If you only read one book this year, this should be it. Erik Larson’s “In the Garden of Beasts” is phenomenal – engrossing, disturbing, and fascinating.
The book provides a riveting account of the real-life exploits of William Dodd and his adventurous, amorous daughter Martha after Mr. Dodd in 1933 is dispatched as U.S. ambassador to Berlin, where Adolf Hitler and his henchmen are consolidating power, ruthlessly crushing their enemies and innocents.

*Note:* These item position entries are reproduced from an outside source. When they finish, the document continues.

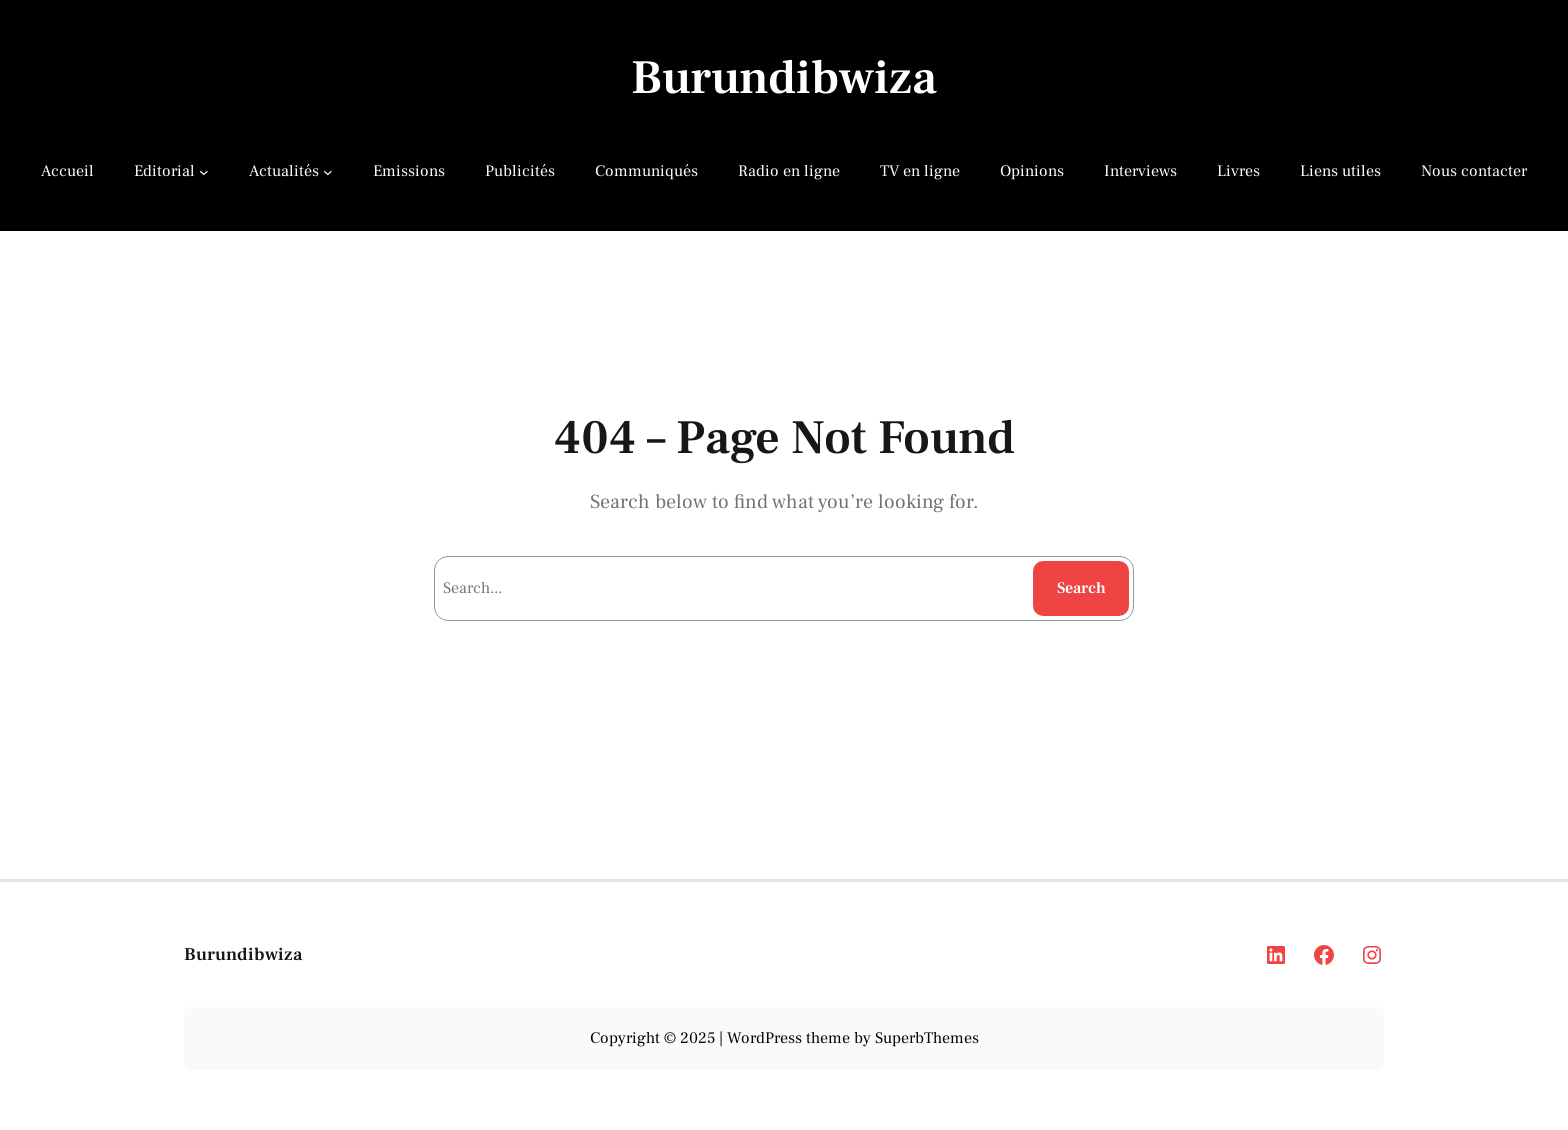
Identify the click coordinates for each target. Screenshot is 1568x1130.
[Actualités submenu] (328, 171)
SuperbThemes (927, 1038)
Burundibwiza (784, 78)
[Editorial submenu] (204, 171)
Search (1081, 588)
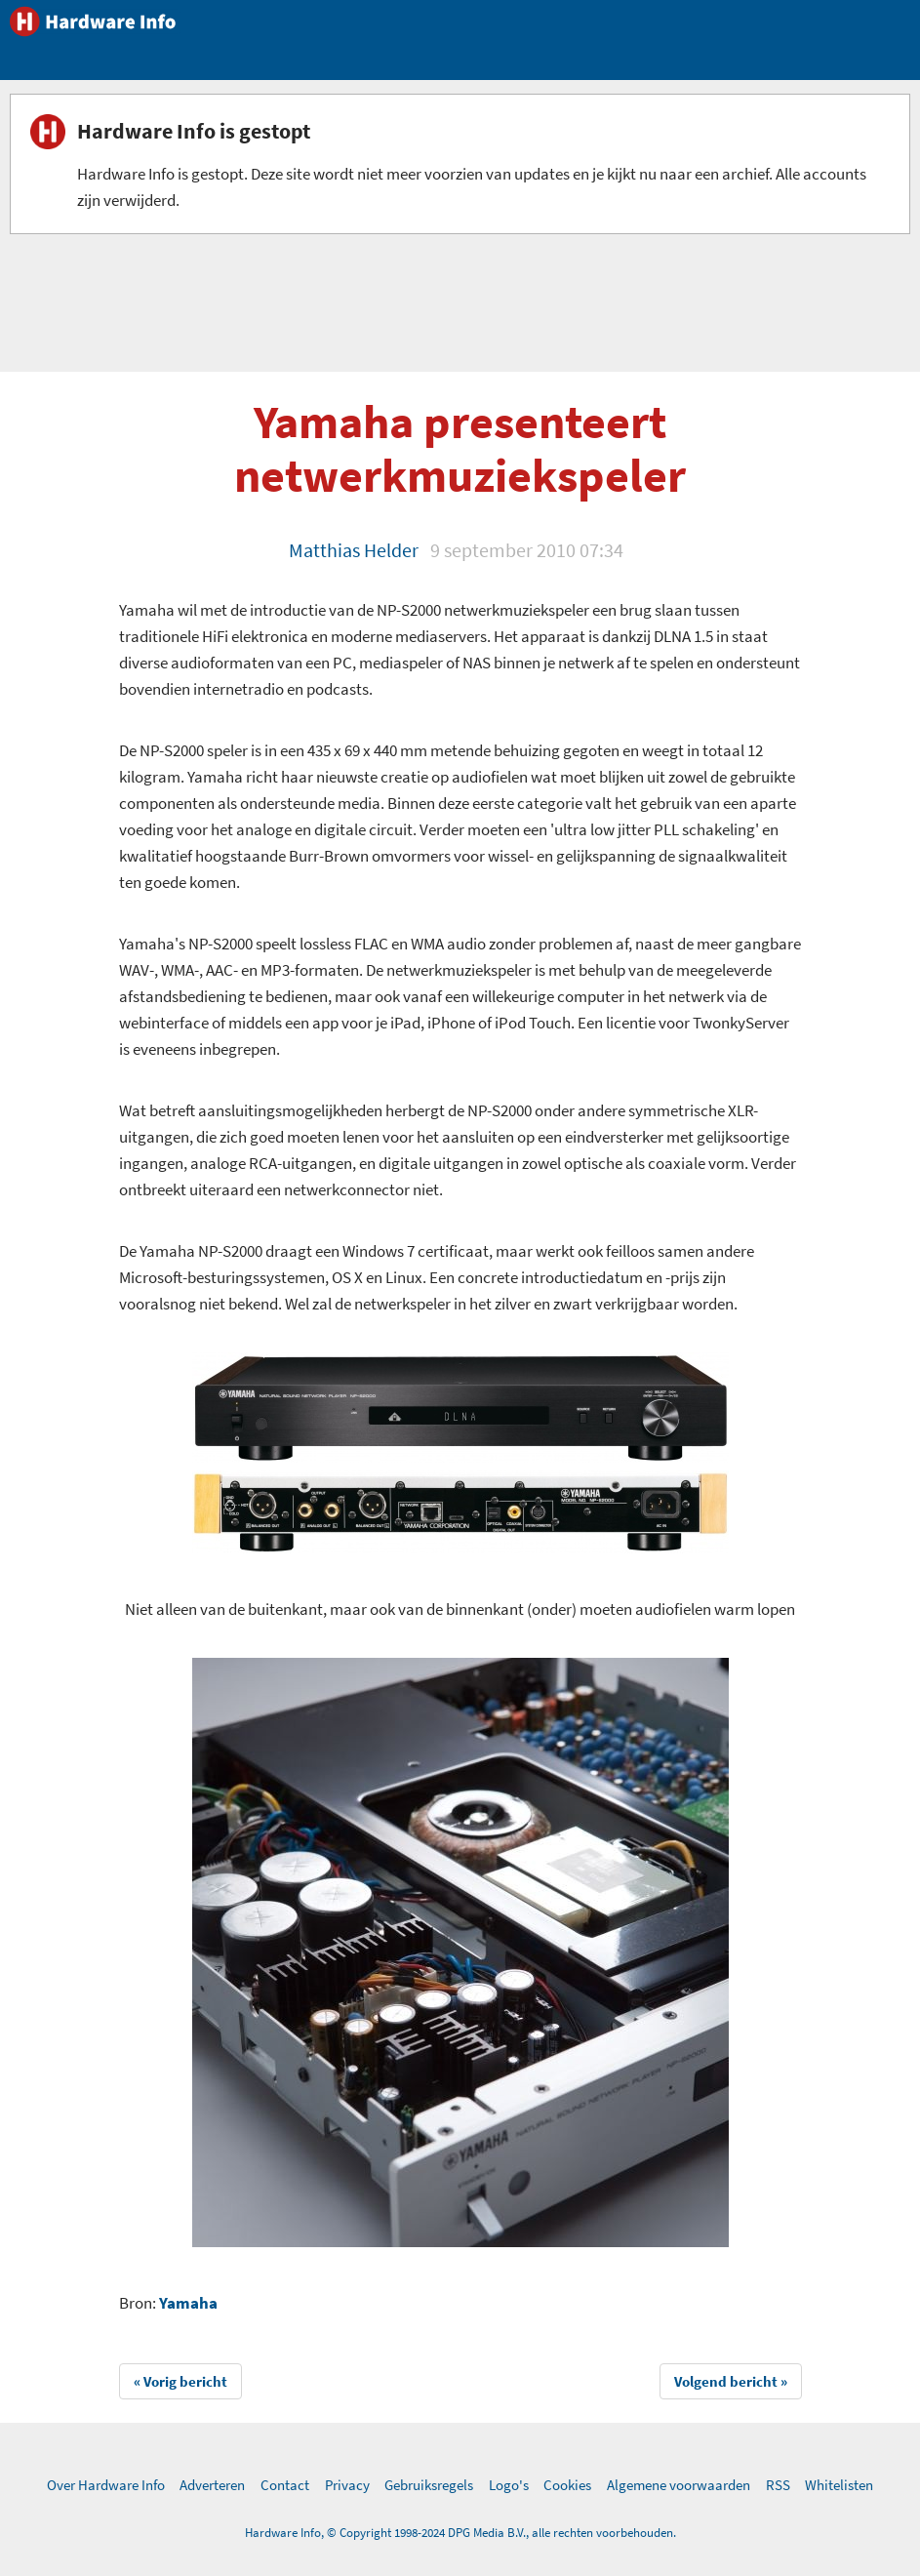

The ambassador’s story would make for a superb book in its own right, but what makes this book unrivaled reading is Martha Dodd’s story. Although married, she is having often simultaneous affairs with a wild cast of characters including the head of the Nazi Gestapo, a Soviet spy, a French diplomat, and the author Thomas Wolfe. She even makes nice with Hitler, who gives her the eye and kisses her hand twice. During Martha’s four years in Germany, she goes from being a fanatical Nazi lover, literally and figuratively, to hating the Nazis after witnessing one horrific episode after another.
Ambassador Dodd, dismissed by many as a lightweight, initially has a soft spot for the Nazis, too – so much so, after Hitler kisses his daughter’s hand, Dodd half-jokingly tells Martha to never wash that hand again. Over time, Dodd turns into a harsh critic of the Nazis. In the end, FDR caves into pressure from the Nazis and Dodd’s envious and arrogant enemies in the State Department, replacing the ambassador with a pacifist who pushes for peace with Hitler at virtually any cost.
This terrific book stuck to my hands like glue; I could not put it down until I finished reading it. Surely it will be transformed into a blockbuster movie.